DO pay attention to the water temperature. Depending on the type of tea, you should brew with hotter or colder water. While each individual tea has its own requirements, there are some general recommendations:
50-70℃: Japanese green teas (e.g. Sencha)
80-85℃: Chinese green teas (e.g. Long Jing), white teas (e.g. Bai Mu Dan), yellow teas (e.g. Huo Shan Huang Ya)
90-95℃: Black teas (e.g. Qimen Hao Ya), sheng/raw PuErhs (e.g. Ye Sheng Zi Ya)
99℃: Oolongs (e.g. Da Hong Pao), shu/ripe/cooked PuErhs (e.g. Gong Ting)
Water temperature is very often the reason why many people say they don't like green tea because it tastes "bitter". Green teas are rich in catechins, which are very healthy but do have a tendency to taste bitter. Brewed at the correct temperature, they are extracted slowly and over time – but many people just pour boiling water over their green tea, which extracts the aromatics very quickly, leading to the feared "bitter brew".
You can either invest in a temperature controllable kettle or use a thermometer to check temperature. Or you can rely on the ancient Chinese method of assessing water temperature by watching the size of the water bubbles: "Shrimp eyes" indicate a water temperature of around 70℃, "crab eyes" around 80℃, "rope of pearls" around 90℃, and "raging torrent" indicates boiling water.

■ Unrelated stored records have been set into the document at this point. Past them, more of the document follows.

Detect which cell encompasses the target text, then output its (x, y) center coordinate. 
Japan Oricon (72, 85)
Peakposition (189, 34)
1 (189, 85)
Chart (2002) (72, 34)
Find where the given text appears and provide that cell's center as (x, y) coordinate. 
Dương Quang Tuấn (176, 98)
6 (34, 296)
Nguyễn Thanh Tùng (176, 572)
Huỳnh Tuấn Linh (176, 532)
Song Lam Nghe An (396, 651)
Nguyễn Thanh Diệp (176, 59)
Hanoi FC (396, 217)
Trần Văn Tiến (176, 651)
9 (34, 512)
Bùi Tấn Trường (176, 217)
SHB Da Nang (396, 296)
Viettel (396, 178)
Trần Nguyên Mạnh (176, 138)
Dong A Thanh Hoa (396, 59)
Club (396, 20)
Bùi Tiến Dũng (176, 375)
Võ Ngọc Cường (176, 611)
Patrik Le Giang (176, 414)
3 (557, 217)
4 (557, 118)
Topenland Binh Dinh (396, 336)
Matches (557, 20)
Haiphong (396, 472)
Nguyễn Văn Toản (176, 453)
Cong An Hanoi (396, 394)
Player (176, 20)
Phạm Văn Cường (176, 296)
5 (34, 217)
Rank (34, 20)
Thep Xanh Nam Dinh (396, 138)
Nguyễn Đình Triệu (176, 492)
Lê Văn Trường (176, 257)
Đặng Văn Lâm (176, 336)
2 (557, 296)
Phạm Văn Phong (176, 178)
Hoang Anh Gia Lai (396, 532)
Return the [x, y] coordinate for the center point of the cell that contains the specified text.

While enjoying your tea, DO be sure to reinfuse the leaves. One of the joys of gong fu cha is travelling through many different layers and personalities of a tea. Remember to bump up the infusion time by around 5-10 seconds for each new brew. Coming back to the concern of "wasting" tea: A high quality oolong can easily give you six or more infusions, and for certain shu PuErhs we are talking about 12 or even 20 infusions. Gong fu brewing is the opposite of wasting tea, it is taking advantage of every single drop your leaves have to offer.
Finally, and maybe most importantly, DON'T rush through a tea session. While the traditional style of brewing tea is faster and results in higher quantities of very flavourful tea, it does require you to pay a bit more attention to what you are doing. But especially in such a hectic world, gong fu cha – the way of tea – can offer you an oasis of calm and introspection, whether at your desk in the office or at the shores of a forest lake.